Write the labels to $TARGET/graphify-out/labels.json (committed file — graphify-update will read it on subsequent runs to preserve cluster names):
{"0": "About Page Carousel Sections", "1": "Blog and Home Editorial", ...}
Cover every community with size ≥ 3. Skip the rest — regenerate.py calls them "Cluster N" and skips them anyway.
Step 6 — Regenerate
"$PYTHON" "$SKILL_DIR/scripts/regenerate.py" "$TARGET" "$TARGET/graphify-out/labels.json"
This regenerates GRAPH_REPORT.md with real labels, writes wiki/code/_COMMUNITY_*.md pages, regenerates graph.canvas, rewrites wiki/hot.md with the snapshot, and appends a line to wiki/log.md.
regenerate.py defaults to --min-members 3. Pass a different value if the user wants tighter or looser pages.
Step 7 — Report to the user
After the pipeline finishes, paste these sections from GRAPH_REPORT.md into chat:
- God Nodes (top 6)
- Surprising Connections (top 4)
- Suggested Questions (top 4)
Then offer one of the suggested questions to traverse via wiki-query or by reading graph.json directly. Keep it conversational — the graph is the map, your job after the pipeline is to be the guide.
AGENTS.md addition (one-time per project)
If $TARGET/AGENTS.md exists but lacks a ## Wiki + Graph section, append (or create the file if missing):
## Wiki + Graph
This project uses claude-mem (narrative wiki) + graphify (structural code graph). Both layers are committed.
**Vault**: `wiki/`
**Code graph**: `graphify-out/graph.json`
**Query order when answering questions about this codebase**:
1. `wiki/hot.md` — recent context + graph snapshot
2. `wiki/index.md` — vault entry point
3. `graphify-out/graph.json` — for structural questions (who calls X? what's connected?)
4. `wiki/code/_COMMUNITY_*.md` — cluster summaries with source links
5. Raw source files — last resort
**What goes where**:
- Structural facts (calls, types, imports): graphify writes them
- Decisions, rationale: save to `wiki/decisions/` via `/save`
- External docs / RFCs: ingest into `wiki/sources/` via `wiki-ingest`
`wiki/code/` is graphify-owned — do not hand-edit.
.gitignore additions (one-time per project)
Append if not already present:
# claude-mem + graphify (per-developer state, transient flags)
graphify-out/cost.json
graphify-out/.graphify_python
wiki/.needs_graph_update
# Obsidian per-user state
.obsidian/workspace.json
.obsidian/workspace-*.json
.obsidian/cache
.obsidian/app.json (only if not yet configured)
If $TARGET/.obsidian/app.json is {} or missing, write a sensible default that hides non-wiki content from the Obsidian sidebar. Pick paths that exist in the project — at minimum: src/, node_modules/, .next/, .git/, graphify-out/, top-level config files.
Known limitations
- Edge drop on semantic merge: even with AST ID hints, subagents sometimes invent IDs for nodes that don't exist. Drop count is shown by merge.py; high counts (>25%) suggest the hints aren't reaching the model.
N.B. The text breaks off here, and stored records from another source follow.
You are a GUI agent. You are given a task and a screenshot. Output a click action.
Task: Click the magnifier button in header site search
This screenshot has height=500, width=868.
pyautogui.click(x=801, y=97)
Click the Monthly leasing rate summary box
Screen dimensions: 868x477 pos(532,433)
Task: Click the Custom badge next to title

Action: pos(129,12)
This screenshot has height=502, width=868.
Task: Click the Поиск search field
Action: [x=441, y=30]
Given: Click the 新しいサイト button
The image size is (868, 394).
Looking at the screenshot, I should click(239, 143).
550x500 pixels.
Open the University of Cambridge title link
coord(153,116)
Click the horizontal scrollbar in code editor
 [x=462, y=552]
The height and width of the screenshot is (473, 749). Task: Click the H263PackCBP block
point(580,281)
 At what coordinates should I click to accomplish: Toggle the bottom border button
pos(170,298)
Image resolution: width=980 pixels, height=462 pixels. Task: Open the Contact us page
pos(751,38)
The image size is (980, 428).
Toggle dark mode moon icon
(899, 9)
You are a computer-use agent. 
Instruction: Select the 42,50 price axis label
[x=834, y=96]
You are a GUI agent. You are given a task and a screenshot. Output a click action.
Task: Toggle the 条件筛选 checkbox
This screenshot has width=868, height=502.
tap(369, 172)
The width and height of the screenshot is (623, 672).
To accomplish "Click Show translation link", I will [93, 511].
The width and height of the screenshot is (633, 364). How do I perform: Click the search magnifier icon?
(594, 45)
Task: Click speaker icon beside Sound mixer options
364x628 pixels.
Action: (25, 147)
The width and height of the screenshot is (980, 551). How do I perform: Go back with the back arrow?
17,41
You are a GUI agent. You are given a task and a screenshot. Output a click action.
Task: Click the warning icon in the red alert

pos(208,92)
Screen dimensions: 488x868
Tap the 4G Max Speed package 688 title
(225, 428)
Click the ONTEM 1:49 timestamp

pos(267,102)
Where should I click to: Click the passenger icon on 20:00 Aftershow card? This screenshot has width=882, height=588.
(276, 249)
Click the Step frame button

- Cluster labels are subjective: large loose clusters (cohesion < 0.15) often resist a clean name. Pick the dominant concept; the user can rename a
_COMMUNITY_*.md later.
- No incremental update yet: every run is a full rebuild. Future improvement: detect changed files via the cache and only re-extract those (graphify supports this via
graphify update).
Cleanup
Throwaway intermediate files written under graphify-out/. (dotfiles) are cleaned up by merge.py once they've been folded into .graphify_extract.json. The script-managed .graphify_python and .labels.json are gitignored.